# What you will do
Since the entries below must stay intact, return each one exactly.

# The input
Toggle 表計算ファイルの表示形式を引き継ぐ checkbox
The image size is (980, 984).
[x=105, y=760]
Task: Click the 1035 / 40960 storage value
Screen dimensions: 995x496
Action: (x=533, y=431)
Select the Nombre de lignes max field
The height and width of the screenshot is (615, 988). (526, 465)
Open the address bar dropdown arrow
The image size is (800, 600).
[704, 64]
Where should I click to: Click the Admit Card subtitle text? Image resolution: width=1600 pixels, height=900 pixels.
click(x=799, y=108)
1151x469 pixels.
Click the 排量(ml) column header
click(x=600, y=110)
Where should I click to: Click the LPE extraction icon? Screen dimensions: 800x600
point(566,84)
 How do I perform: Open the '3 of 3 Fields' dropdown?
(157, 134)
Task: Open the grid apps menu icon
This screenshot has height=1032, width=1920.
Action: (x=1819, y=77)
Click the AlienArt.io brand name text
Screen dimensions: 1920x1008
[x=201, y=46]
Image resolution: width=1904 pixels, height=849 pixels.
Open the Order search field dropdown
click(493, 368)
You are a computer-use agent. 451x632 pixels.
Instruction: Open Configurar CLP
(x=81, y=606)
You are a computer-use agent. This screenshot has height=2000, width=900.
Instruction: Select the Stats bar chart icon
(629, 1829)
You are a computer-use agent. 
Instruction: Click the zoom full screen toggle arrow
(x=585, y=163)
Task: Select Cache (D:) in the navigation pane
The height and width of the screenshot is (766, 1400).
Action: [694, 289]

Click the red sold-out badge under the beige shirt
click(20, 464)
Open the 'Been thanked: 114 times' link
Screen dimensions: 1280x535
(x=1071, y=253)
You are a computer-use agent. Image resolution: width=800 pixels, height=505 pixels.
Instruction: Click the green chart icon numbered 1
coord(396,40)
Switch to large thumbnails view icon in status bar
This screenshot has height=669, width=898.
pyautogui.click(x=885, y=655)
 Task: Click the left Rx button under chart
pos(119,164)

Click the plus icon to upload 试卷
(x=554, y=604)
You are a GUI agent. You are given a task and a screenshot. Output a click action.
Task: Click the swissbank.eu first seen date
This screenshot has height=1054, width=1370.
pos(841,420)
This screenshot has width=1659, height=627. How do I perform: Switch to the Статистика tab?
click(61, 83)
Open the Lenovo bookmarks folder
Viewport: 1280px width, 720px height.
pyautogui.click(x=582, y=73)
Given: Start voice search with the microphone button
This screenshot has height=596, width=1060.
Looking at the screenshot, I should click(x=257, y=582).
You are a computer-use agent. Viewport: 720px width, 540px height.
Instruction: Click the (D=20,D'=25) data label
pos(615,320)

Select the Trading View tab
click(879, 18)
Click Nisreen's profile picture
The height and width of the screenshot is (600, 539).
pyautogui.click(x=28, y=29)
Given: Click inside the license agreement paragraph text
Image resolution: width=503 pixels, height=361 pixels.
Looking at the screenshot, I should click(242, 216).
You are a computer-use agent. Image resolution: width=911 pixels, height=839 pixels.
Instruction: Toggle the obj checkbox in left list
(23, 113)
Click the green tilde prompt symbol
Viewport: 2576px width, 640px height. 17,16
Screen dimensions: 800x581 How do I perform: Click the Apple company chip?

# Task answer
Toggle 表計算ファイルの表示形式を引き継ぐ checkbox
The image size is (980, 984).
[x=105, y=760]
Task: Click the 1035 / 40960 storage value
Screen dimensions: 995x496
Action: (x=533, y=431)
Select the Nombre de lignes max field
The height and width of the screenshot is (615, 988). (526, 465)
Open the address bar dropdown arrow
The image size is (800, 600).
[704, 64]
Where should I click to: Click the Admit Card subtitle text? Image resolution: width=1600 pixels, height=900 pixels.
click(x=799, y=108)
1151x469 pixels.
Click the 排量(ml) column header
click(x=600, y=110)
Where should I click to: Click the LPE extraction icon? Screen dimensions: 800x600
point(566,84)
 How do I perform: Open the '3 of 3 Fields' dropdown?
(157, 134)
Task: Open the grid apps menu icon
This screenshot has height=1032, width=1920.
Action: (x=1819, y=77)
Click the AlienArt.io brand name text
Screen dimensions: 1920x1008
[x=201, y=46]
Image resolution: width=1904 pixels, height=849 pixels.
Open the Order search field dropdown
click(493, 368)
You are a computer-use agent. 451x632 pixels.
Instruction: Open Configurar CLP
(x=81, y=606)
You are a computer-use agent. This screenshot has height=2000, width=900.
Instruction: Select the Stats bar chart icon
(629, 1829)
You are a computer-use agent. 
Instruction: Click the zoom full screen toggle arrow
(x=585, y=163)
Task: Select Cache (D:) in the navigation pane
The height and width of the screenshot is (766, 1400).
Action: [694, 289]

Click the red sold-out badge under the beige shirt
click(20, 464)
Open the 'Been thanked: 114 times' link
Screen dimensions: 1280x535
(x=1071, y=253)
You are a computer-use agent. Image resolution: width=800 pixels, height=505 pixels.
Instruction: Click the green chart icon numbered 1
coord(396,40)
Switch to large thumbnails view icon in status bar
This screenshot has height=669, width=898.
pyautogui.click(x=885, y=655)
 Task: Click the left Rx button under chart
pos(119,164)

Click the plus icon to upload 试卷
(x=554, y=604)
You are a GUI agent. You are given a task and a screenshot. Output a click action.
Task: Click the swissbank.eu first seen date
This screenshot has height=1054, width=1370.
pos(841,420)
This screenshot has width=1659, height=627. How do I perform: Switch to the Статистика tab?
click(61, 83)
Open the Lenovo bookmarks folder
Viewport: 1280px width, 720px height.
pyautogui.click(x=582, y=73)
Given: Start voice search with the microphone button
This screenshot has height=596, width=1060.
Looking at the screenshot, I should click(x=257, y=582).
You are a computer-use agent. Viewport: 720px width, 540px height.
Instruction: Click the (D=20,D'=25) data label
pos(615,320)

Select the Trading View tab
click(879, 18)
Click Nisreen's profile picture
The height and width of the screenshot is (600, 539).
pyautogui.click(x=28, y=29)
Given: Click inside the license agreement paragraph text
Image resolution: width=503 pixels, height=361 pixels.
Looking at the screenshot, I should click(242, 216).
You are a computer-use agent. Image resolution: width=911 pixels, height=839 pixels.
Instruction: Toggle the obj checkbox in left list
(23, 113)
Click the green tilde prompt symbol
Viewport: 2576px width, 640px height. 17,16
Screen dimensions: 800x581 How do I perform: Click the Apple company chip?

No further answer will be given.